# [Prompt]
Reproduce each of the following records verbatim, omitting the pictures from your output.

# [Records shown]
•••

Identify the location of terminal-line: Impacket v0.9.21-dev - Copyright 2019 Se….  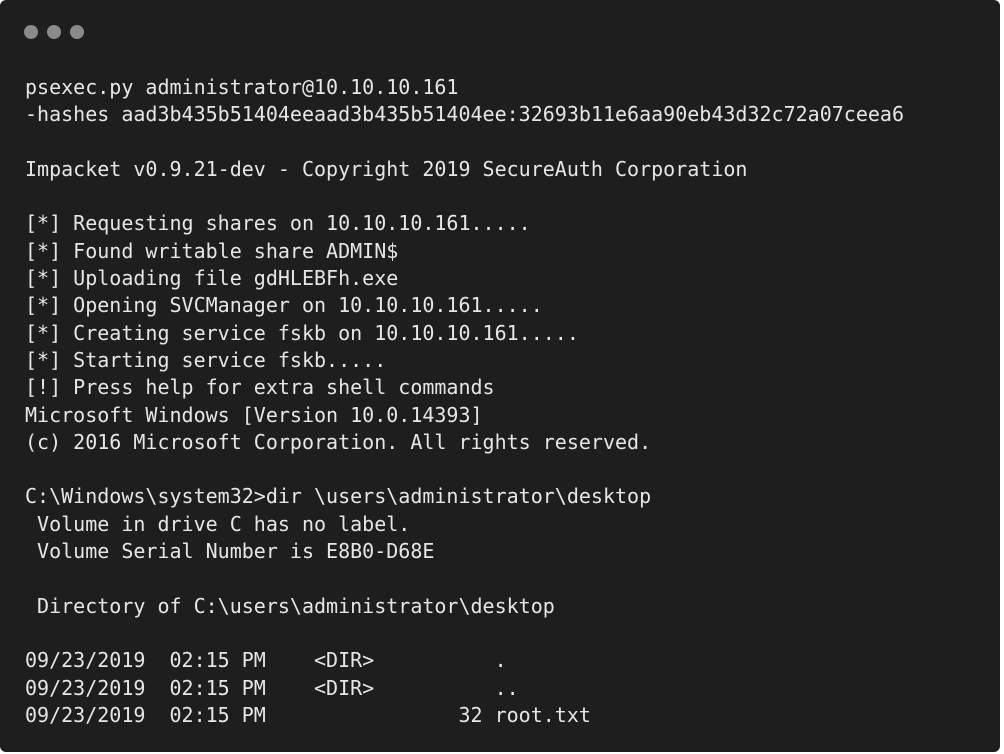
(386, 168).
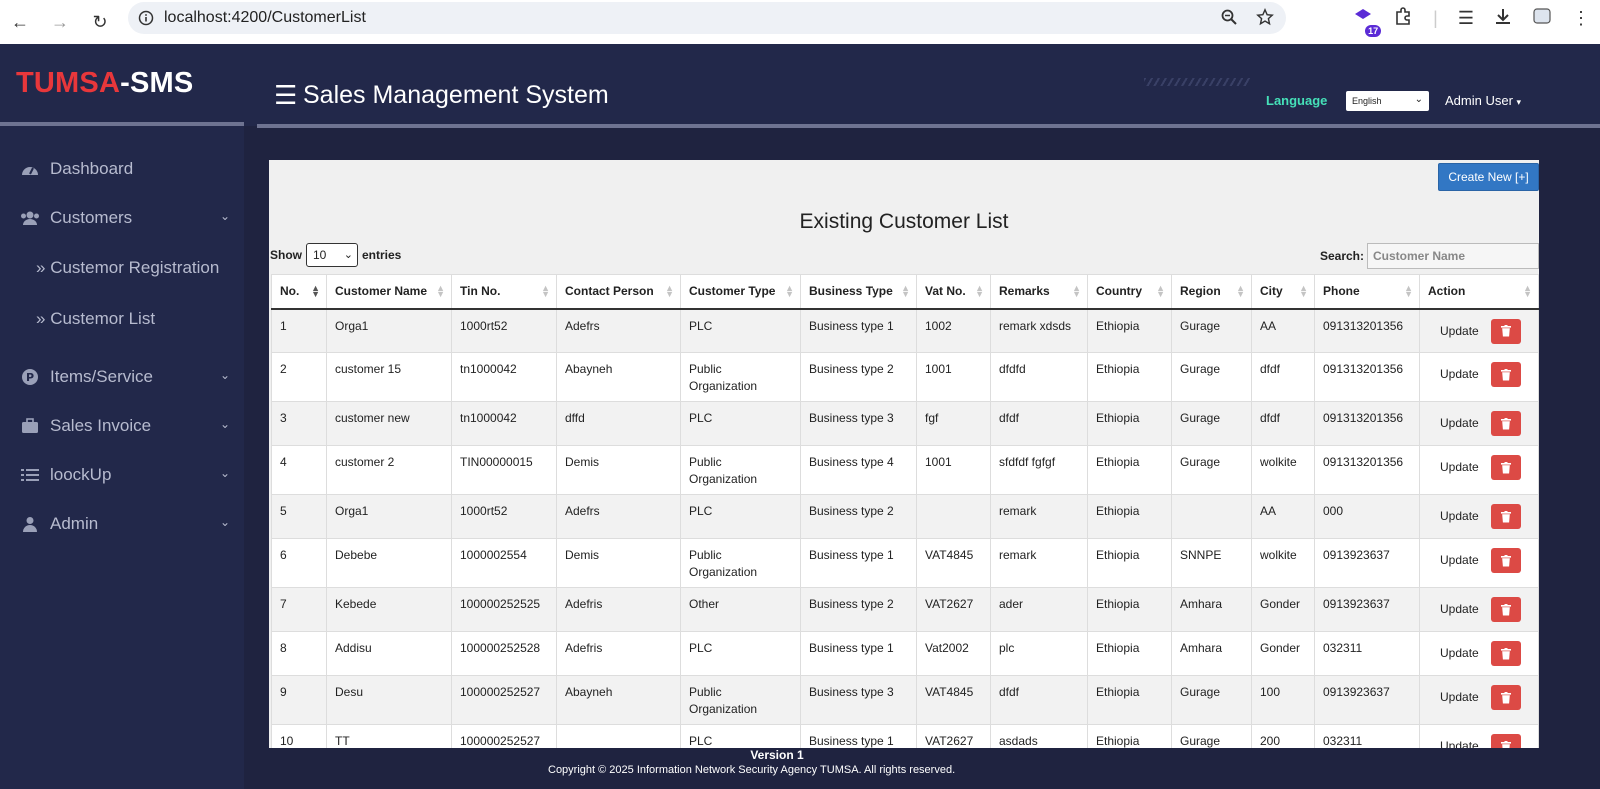  I want to click on column-header-phone: Phone ▲ ▼, so click(1367, 292).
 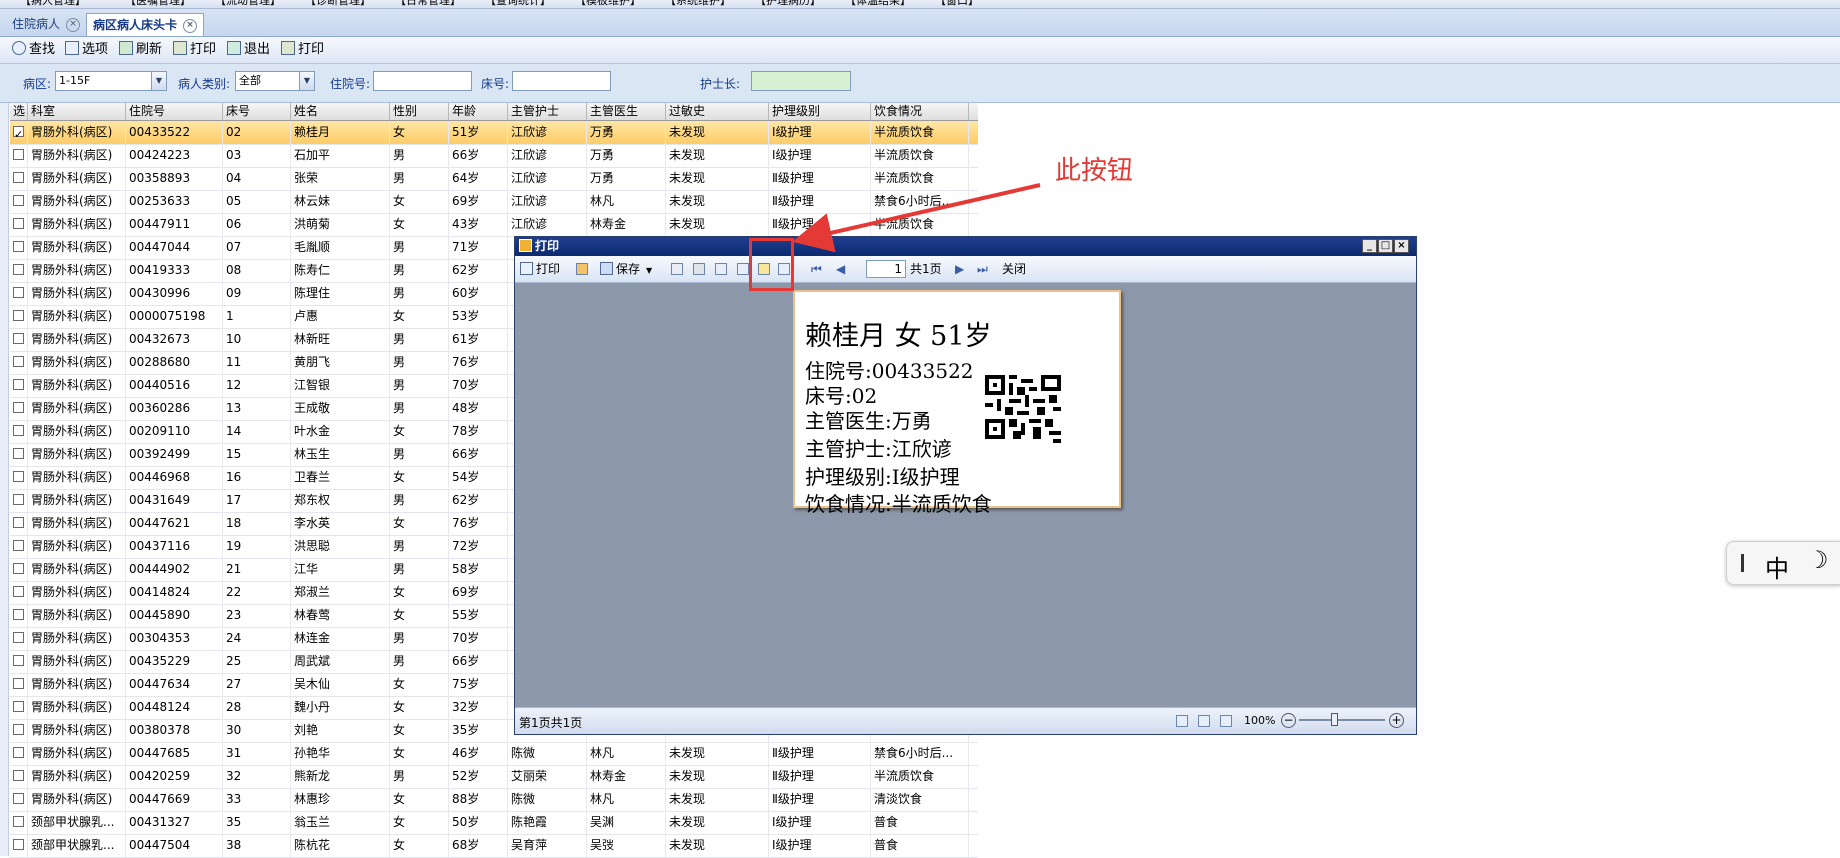 What do you see at coordinates (878, 4) in the screenshot?
I see `menu-item: 【体温结果】` at bounding box center [878, 4].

•••

# [Answer space]
Identify the location of terminal-line: Impacket v0.9.21-dev - Copyright 2019 Se….  
(386, 168).
  I want to click on column-header-phone: Phone ▲ ▼, so click(1367, 292).
  What do you see at coordinates (878, 4) in the screenshot?
I see `menu-item: 【体温结果】` at bounding box center [878, 4].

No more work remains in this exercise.